* WRITTEN INSTRUCTION: Render everything in the material below, from the line containing "Given: Click the red" down to and including the line containing "coord(1263,810)", as a Markdown table with the columns Row and Line. Number each line in Row and leave out blank lines.
-- start of RECORDS FOR THE TASK --
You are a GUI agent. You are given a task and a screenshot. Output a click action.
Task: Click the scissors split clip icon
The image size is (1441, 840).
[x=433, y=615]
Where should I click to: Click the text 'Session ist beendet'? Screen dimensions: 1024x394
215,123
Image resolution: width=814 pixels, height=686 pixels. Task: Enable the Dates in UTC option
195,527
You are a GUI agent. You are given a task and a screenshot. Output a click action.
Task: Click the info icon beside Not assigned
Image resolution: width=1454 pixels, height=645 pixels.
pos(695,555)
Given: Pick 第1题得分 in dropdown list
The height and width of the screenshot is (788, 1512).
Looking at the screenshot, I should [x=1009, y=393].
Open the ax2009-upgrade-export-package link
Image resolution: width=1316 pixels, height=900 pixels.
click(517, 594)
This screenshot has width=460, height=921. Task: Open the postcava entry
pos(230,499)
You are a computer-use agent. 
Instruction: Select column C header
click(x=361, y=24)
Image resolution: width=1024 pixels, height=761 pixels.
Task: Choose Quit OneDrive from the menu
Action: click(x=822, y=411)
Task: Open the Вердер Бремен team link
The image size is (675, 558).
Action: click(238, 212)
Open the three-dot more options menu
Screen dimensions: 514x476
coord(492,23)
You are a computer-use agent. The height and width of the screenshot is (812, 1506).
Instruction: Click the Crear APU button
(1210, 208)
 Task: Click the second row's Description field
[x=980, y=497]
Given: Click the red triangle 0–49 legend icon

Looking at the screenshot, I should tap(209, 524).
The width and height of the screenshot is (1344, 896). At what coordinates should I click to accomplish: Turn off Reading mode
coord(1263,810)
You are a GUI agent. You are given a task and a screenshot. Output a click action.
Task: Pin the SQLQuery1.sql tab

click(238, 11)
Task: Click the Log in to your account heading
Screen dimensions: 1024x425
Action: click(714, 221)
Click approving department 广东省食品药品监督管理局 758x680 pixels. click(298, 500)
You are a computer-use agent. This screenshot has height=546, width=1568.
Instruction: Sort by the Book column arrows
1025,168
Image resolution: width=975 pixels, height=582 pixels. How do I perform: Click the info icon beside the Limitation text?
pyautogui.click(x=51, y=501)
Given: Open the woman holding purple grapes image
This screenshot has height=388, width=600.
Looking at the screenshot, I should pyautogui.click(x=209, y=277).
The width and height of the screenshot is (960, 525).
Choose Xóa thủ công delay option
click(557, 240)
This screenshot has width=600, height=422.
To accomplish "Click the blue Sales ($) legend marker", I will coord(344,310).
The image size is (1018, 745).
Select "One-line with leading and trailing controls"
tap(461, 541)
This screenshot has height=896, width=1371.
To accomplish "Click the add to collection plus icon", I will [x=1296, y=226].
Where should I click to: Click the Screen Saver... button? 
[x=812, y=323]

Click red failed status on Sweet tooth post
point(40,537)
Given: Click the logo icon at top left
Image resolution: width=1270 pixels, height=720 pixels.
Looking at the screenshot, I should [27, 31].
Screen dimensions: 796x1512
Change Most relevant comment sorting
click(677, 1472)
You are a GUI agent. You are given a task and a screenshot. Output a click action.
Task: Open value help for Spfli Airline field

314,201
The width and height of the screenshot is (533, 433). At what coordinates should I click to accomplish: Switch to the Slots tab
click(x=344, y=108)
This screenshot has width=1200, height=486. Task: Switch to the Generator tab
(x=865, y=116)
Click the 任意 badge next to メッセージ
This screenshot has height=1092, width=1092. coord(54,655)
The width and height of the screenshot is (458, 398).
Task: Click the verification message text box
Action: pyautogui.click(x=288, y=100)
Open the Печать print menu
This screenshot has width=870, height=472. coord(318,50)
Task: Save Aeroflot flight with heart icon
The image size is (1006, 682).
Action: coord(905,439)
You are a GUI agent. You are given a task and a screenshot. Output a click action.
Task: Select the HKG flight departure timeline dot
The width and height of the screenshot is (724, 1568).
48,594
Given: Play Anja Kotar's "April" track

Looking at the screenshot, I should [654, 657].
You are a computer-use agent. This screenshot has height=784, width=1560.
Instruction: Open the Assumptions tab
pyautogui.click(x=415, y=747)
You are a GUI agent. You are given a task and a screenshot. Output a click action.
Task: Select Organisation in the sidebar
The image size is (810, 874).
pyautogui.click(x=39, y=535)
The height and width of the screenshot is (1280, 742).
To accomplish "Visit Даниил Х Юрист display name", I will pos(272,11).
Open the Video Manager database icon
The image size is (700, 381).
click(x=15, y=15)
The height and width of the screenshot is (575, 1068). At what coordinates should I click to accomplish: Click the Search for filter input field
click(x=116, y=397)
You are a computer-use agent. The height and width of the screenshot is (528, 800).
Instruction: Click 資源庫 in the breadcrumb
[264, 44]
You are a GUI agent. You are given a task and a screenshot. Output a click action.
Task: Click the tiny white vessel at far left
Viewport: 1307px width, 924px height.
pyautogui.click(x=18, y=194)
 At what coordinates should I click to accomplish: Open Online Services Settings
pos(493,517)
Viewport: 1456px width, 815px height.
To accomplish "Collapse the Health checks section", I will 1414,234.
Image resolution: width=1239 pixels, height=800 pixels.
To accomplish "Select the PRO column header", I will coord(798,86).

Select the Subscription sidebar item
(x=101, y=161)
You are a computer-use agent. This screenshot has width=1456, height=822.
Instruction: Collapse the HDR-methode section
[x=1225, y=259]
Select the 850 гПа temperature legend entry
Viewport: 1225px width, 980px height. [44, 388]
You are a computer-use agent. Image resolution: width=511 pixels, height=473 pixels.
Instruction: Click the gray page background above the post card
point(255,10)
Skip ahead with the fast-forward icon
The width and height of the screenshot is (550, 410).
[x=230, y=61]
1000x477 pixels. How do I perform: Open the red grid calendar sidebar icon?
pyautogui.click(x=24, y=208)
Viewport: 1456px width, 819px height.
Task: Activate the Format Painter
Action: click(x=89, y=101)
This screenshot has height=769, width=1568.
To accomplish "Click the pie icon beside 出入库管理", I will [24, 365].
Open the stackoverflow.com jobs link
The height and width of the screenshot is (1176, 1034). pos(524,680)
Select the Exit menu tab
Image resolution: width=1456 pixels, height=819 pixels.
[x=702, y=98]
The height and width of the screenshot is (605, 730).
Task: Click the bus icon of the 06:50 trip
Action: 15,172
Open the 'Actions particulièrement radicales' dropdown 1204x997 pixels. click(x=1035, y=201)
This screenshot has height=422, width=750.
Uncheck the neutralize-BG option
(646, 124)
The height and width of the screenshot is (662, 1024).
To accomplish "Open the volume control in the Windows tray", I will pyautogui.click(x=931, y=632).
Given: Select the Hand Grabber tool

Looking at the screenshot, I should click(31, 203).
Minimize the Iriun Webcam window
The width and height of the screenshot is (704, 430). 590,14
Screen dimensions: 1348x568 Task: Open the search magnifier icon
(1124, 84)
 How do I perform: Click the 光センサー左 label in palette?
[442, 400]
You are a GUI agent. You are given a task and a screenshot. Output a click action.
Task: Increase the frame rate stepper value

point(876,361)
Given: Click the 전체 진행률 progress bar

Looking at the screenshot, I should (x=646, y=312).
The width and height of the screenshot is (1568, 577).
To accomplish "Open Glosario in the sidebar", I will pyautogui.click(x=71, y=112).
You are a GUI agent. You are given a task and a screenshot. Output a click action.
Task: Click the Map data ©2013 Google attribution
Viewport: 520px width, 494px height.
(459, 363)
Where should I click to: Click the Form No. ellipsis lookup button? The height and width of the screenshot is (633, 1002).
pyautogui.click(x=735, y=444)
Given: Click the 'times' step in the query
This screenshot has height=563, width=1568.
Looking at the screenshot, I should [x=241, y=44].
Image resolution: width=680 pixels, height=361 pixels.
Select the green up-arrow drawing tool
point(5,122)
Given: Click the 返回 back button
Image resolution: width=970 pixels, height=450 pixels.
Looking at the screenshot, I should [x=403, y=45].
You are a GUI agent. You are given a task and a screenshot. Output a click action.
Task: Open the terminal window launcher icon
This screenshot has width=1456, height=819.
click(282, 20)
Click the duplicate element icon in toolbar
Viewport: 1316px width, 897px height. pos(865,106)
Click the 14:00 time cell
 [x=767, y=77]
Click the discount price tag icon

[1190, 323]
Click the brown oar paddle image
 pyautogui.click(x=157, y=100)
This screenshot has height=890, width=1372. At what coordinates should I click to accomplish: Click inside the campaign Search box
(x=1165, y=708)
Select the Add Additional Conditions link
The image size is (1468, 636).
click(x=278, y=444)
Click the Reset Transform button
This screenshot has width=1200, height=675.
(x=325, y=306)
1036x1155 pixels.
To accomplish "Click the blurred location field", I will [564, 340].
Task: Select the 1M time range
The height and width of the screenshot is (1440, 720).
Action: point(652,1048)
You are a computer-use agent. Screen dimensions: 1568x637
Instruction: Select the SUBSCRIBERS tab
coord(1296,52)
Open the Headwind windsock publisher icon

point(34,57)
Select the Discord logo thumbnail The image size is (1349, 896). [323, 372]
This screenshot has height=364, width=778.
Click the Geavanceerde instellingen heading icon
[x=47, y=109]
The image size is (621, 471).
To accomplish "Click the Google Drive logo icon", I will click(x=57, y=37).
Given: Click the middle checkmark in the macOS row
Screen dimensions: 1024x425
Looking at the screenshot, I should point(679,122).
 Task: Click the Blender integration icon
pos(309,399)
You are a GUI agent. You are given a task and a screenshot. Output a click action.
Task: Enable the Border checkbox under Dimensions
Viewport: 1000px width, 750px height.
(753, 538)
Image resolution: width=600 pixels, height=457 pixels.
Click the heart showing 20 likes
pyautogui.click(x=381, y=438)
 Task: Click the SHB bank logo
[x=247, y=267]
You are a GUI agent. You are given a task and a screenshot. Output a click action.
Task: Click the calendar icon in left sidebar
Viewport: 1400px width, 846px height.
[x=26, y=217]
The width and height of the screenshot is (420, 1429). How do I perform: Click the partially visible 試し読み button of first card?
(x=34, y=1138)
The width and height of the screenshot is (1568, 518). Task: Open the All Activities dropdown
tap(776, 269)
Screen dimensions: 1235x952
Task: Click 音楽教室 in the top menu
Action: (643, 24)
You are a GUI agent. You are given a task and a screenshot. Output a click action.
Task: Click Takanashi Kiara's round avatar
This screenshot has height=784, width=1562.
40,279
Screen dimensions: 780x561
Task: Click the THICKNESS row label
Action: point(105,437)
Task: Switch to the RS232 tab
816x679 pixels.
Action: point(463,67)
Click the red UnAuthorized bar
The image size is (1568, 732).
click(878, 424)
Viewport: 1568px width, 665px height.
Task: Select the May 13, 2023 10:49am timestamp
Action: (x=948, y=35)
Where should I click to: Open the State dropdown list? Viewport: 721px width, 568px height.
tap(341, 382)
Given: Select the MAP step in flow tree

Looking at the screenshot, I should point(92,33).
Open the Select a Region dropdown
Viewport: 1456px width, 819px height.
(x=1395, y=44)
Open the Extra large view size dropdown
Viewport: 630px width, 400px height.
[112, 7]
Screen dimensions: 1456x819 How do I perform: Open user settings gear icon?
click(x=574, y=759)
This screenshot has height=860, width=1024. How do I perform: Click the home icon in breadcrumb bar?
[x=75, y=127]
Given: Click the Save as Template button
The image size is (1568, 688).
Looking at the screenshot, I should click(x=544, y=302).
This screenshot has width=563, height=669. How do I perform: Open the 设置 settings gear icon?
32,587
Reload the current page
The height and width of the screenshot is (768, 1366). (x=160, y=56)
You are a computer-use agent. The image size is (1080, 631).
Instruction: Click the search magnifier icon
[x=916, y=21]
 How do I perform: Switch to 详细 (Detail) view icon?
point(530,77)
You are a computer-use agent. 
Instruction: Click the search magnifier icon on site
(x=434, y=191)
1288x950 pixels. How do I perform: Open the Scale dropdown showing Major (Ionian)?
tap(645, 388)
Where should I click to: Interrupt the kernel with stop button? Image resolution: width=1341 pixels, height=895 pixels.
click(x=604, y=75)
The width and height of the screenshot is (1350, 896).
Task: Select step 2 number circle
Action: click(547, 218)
-- end of RECORDS FOR THE TASK --
* TASK RESPONSE:
| Row | Line |
|---|---|
| 1 | Given: Click the red triangle 0–49 legend icon |
| 2 | Looking at the screenshot, I should tap(209, 524). |
| 3 | The width and height of the screenshot is (1344, 896). At what coordinates should I click to accomplish: Turn off Reading mode |
| 4 | coord(1263,810) |